→ HOW TO COMPLETE THIS TASK: Without omitting anything, return the records precisely as given.

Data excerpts
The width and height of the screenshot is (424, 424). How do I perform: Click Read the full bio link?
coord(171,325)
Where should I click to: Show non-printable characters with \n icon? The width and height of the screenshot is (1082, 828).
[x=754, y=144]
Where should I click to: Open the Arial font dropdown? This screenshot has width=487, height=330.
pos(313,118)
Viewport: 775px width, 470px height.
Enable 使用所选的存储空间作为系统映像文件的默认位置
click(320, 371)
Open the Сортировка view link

→ WRITTEN RESPONSE:
The width and height of the screenshot is (424, 424). How do I perform: Click Read the full bio link?
coord(171,325)
Where should I click to: Show non-printable characters with \n icon? The width and height of the screenshot is (1082, 828).
[x=754, y=144]
Where should I click to: Open the Arial font dropdown? This screenshot has width=487, height=330.
pos(313,118)
Viewport: 775px width, 470px height.
Enable 使用所选的存储空间作为系统映像文件的默认位置
click(320, 371)
Open the Сортировка view link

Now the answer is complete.